Now the next stage of the operation of our project, we went into deeper advanced analytics. So what can we do with the data? How can we better you that data and give you better insights, such as predictive analytics? The predictive analytics, one example is, when is the next down time? And, which machine is more likely to fail, so that you can position your maintenance crew next to it. Or the advanced analytics could be in the form of scheduling. So, how can I take the work orders that are required to be produced this month, and which line I should produce by when? What product is running more efficiently on which line? All this data which previously didn’t exist is now in a single system, and the systems are getting smarter by learning from the data continuously, so there is a little bit of a machine-learning element to it, so we can make better and better decisions over time.
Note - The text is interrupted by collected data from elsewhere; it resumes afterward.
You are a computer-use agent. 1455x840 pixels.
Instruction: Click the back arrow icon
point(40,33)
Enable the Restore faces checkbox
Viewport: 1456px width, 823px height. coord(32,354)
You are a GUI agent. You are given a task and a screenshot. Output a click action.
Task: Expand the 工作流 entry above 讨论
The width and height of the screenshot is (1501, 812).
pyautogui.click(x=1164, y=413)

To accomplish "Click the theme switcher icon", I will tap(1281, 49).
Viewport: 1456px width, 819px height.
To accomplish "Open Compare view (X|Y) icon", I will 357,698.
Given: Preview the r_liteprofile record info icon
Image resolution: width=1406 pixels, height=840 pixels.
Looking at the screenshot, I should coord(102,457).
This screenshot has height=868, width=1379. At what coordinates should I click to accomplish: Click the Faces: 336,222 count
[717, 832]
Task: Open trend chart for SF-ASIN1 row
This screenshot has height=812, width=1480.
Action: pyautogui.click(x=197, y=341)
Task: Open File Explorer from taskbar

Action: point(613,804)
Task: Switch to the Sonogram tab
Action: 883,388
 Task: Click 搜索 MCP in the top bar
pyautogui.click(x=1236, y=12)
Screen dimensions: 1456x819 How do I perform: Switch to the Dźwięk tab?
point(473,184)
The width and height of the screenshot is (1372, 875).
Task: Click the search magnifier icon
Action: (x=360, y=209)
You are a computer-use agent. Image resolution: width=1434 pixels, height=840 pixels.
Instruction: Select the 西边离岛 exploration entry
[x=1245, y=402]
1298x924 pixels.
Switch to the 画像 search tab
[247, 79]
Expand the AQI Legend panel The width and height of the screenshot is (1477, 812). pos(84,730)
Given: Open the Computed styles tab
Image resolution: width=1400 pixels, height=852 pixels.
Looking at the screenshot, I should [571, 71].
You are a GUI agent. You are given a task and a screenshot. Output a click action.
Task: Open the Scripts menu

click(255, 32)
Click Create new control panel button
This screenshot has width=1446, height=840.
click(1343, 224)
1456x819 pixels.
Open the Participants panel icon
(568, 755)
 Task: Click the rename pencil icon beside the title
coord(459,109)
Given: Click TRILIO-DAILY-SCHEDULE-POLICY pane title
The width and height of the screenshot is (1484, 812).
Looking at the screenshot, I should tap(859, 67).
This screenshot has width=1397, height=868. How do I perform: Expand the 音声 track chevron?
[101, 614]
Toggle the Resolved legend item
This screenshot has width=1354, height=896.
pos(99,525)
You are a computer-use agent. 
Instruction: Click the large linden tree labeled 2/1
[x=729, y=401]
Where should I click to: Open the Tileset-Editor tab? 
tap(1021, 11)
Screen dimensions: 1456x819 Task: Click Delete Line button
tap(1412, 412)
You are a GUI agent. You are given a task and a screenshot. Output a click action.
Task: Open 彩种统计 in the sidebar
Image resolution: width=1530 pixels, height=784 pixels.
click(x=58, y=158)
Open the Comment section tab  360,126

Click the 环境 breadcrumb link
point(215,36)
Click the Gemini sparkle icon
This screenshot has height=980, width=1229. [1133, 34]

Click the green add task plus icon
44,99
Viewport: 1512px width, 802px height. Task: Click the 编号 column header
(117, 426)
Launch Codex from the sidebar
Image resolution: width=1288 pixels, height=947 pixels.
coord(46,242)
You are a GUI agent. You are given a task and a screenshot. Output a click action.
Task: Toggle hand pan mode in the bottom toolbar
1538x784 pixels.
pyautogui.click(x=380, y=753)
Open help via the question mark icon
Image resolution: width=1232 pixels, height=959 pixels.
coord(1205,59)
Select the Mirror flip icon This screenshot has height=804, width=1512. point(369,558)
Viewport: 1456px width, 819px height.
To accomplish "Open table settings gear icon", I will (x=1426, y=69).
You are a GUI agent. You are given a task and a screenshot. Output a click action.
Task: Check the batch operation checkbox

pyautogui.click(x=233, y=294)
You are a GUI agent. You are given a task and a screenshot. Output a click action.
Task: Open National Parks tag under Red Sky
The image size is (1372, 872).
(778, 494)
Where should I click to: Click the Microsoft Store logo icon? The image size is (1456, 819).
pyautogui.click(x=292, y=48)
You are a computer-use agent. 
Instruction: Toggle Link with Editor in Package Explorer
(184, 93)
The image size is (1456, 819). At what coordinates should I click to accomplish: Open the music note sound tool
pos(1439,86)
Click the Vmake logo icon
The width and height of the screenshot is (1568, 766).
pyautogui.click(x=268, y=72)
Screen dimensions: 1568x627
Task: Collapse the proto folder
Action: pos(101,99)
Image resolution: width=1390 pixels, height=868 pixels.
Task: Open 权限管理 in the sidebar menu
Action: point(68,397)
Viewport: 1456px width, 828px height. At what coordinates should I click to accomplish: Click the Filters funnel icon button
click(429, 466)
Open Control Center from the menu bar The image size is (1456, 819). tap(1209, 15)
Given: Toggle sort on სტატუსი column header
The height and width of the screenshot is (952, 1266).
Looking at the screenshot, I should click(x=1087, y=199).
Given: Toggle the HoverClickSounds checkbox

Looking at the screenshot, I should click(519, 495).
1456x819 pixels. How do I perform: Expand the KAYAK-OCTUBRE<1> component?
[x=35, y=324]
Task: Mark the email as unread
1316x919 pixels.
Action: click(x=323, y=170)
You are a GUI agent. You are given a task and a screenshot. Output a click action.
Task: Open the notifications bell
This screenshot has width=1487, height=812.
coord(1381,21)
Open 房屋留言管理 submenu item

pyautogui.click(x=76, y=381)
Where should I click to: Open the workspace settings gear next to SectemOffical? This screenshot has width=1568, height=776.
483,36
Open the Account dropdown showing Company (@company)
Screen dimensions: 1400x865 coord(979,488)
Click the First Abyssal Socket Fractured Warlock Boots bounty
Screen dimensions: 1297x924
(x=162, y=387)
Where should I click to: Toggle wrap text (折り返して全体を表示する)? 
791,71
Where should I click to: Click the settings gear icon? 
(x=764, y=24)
This concept where we started took us one quarter to bring it up and running as a proof of concept, another quarter, a couple of months, to basically prove it on multiple lines, and at the end of the second quarter, the client was convinced that we need to implement this entire line in the entire factory. So now, we are operating around nine or ten different production lines in this particular site, which we call digital factories, the foundation of our digital factory, and it’s very interesting. The client is very happy. They have the visibility that they never had before. They can see live operations and which lines are idle, which lines are running. They can calculate their capacity instantaneously. They can run all sorts of reports out of the system. So this was their first step into the world of digital factory, and now we are taking them through a very long journey of improvements, insights, and better operations because of this concept. So we are both very happy that we are learning with our client, and the client is very happy because they’re getting real value out of the digital factory initiative and the transformation that they are running.
Thank you, Dustin, and kudos to you for providing a platform to the supply chain experts of the world on critical topics of our field.